それを恨めれば――――あなたが一人で悩み苦しんでいたことを、自分がそれに気づかなかったことを。許せるのに。
「……そう、夢よ」
夢でしかないはずの姉は笑う。
姉の知らない、姉が死んだことの私の行いに説教するなんていう、願望まるだしの幻が笑う。

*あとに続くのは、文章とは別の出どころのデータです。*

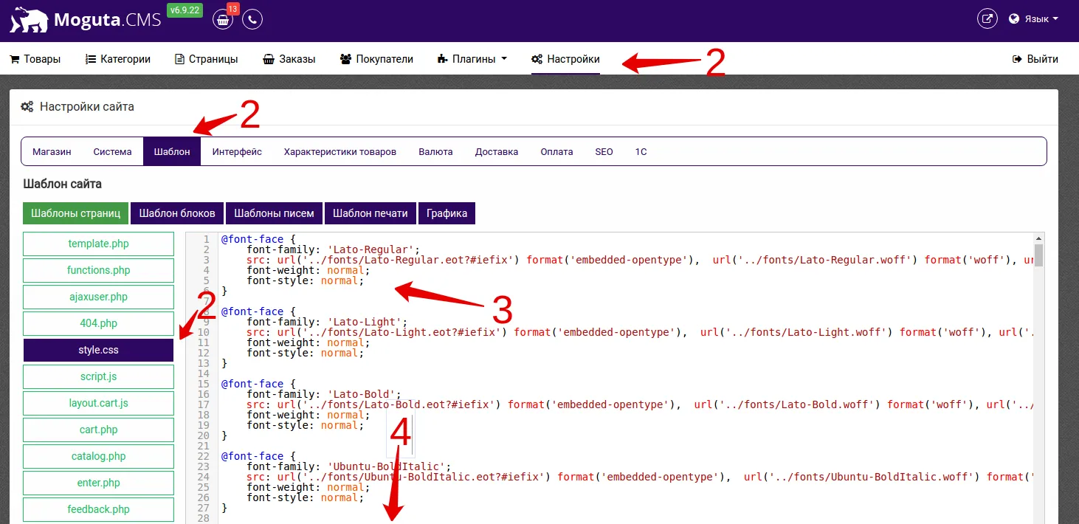Go to Категории list icon menu
1079x524 pixels.
[x=118, y=59]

生きてたら、こんなことをいったんだろうなあ、と。そんな幻が、笑っている。
私が最後に見た、ひどく虚ろな眼差しで。
「私は夢。夢の中で起きたことは忘れてしまいなさい。……これからもそうしなさい、光典」
「……姉さん」
「それがきっと、人として生きていくのに役に立つから。……頑張りなさいよ」
姉が笑う。壊れたような目をしたままで。
最後に目にした顔のままで。
まるで、これが、夢じゃないような、声で。
「姉さん、待って……」
私は、あなたに。なにかできることはなかったの?
聞きたい言葉が声にならない。苦しい後悔を口にすら出せない。
がくん、と体が落ちる。
ああ。目覚めるのだと、なぜかわかった。
がくん、と体が落ちる。
電車の窓の冷たさが頬を刺す。
……なんだろう。ものすごく腹の立つ夢を見た気もする。……まあ、別に。思いだせないなら、そのままでいいか。

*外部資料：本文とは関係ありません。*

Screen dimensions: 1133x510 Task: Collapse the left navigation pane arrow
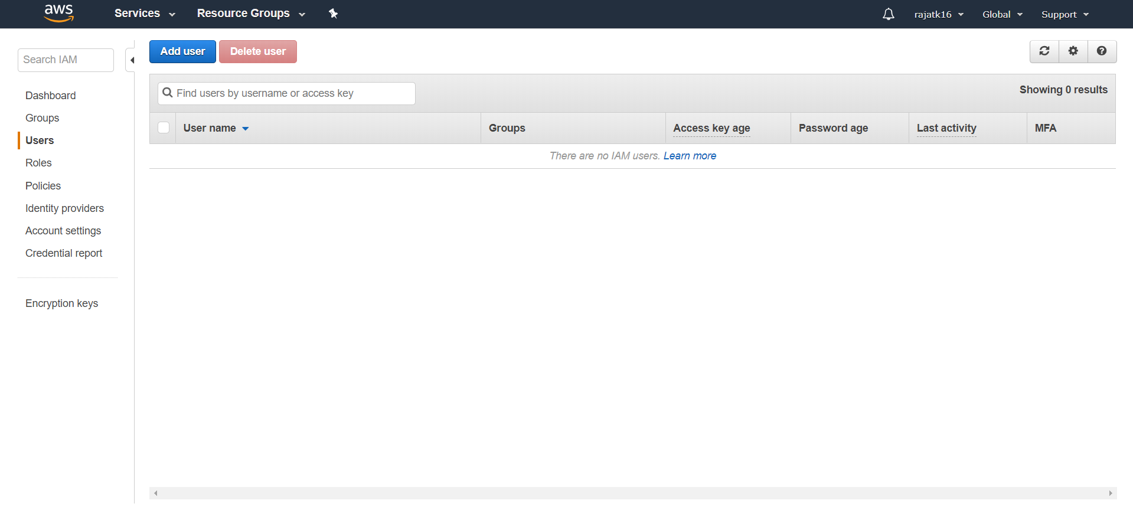(132, 60)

ぼんやりと友人とその妹のことを思う。どんな形になるかは知らないけど、きっとまた一緒にいられる二人を思う。
「……羨ましいわ。櫻」
情けなくて飲み込んだ言葉を、そっと吐き出す。
誰もいない車両に、声はむなしく消えていって。
私の失った、望めばあるのが当たり前だと疑いもしなかった声は。もう二度と、聞こえない。
途中別にネタバレでも本筋でもないミノリさんの探索者人生が垣間見える。マイペース舌馬鹿女王な探索者人生。
別に彼女の姉は自殺したわけじゃないのだけれど。何も語らずに自殺されたかのような苦々しさを漠然と抱えシスコンをこじらせたミノリさんは幸せになれるだろうか。
いや。別に今のところ彼女は幸せなんだけどね! 元気なんだけどね! こじらせているのはいつか直るかな、それより早く死ぬかな。どっちかな、みたいな感じです。